About a year ago, I happened upon this statement about the Monitor in the Harvard Business Review – under the charming heading of “do things that don’t interest you”:

“Many things that end up” being meaningful, writes social scientist Joseph Grenny, “have come from conference workshops, articles, or online videos that began as a chore and ended with an insight. My work in Kenya, for example, was heavily influenced by a Christian Science Monitor article I had forced myself to read 10 years earlier. Sometimes, we call things ‘boring’ simply because they lie outside the box we are currently in.”

If you were to come up with a punchline to a joke about the Monitor, that would probably be it. We’re seen as being global, fair, insightful, and perhaps a bit too earnest. We’re the bran muffin of journalism.

But you know what? We change lives.
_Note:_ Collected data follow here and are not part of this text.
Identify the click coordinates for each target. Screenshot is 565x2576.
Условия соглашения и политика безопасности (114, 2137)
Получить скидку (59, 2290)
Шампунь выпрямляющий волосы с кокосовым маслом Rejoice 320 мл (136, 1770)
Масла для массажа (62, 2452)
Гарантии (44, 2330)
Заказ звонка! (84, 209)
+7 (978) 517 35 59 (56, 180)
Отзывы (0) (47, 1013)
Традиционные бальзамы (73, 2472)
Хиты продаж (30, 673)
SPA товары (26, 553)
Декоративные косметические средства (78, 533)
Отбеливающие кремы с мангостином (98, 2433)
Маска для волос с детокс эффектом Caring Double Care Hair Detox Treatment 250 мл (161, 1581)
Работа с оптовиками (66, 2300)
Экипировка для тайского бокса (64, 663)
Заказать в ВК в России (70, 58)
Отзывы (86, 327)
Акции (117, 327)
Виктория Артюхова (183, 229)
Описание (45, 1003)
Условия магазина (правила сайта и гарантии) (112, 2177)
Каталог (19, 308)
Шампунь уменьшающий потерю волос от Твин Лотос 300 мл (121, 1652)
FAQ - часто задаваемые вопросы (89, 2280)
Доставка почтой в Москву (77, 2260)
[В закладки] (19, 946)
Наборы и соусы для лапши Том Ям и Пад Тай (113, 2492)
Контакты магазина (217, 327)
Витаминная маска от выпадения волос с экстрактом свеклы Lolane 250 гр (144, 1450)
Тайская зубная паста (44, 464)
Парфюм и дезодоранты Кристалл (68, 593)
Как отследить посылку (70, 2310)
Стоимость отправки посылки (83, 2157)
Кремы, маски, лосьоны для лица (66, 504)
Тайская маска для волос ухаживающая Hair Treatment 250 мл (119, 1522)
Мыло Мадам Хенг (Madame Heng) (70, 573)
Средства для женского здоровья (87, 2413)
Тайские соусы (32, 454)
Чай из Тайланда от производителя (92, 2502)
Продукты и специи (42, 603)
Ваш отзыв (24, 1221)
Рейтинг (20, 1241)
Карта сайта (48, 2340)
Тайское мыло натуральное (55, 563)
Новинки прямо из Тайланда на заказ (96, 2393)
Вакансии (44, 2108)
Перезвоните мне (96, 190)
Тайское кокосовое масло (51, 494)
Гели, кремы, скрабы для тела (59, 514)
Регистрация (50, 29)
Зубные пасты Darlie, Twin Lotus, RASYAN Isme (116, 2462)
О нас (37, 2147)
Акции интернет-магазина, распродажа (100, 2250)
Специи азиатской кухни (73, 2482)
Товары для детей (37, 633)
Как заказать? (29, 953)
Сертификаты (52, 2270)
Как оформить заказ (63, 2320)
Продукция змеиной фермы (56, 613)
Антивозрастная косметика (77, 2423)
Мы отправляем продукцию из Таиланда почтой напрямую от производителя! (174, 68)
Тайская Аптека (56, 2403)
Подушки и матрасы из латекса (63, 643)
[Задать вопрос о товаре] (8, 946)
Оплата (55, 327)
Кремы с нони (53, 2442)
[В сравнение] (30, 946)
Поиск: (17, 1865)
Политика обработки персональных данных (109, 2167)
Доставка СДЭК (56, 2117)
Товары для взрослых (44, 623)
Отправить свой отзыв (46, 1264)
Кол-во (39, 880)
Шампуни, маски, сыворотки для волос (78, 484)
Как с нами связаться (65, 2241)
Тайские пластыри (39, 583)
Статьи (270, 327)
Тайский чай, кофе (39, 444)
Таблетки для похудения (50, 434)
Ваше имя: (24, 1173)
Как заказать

And I’m going to argue that we change lives precisely because we force open that too-small box that most human beings think they live in.

The Monitor is a peculiar little publication that’s hard for the world to figure out. We’re run by a church, but we’re not only for church members and we’re not about converting people. We’re known as being fair even as the world becomes as polarized as at any time since the newspaper’s founding in 1908.

We have a mission beyond circulation, we want to bridge divides. We’re about kicking down the door of thought everywhere and saying, “You are bigger and more capable than you realize. And we can prove it.”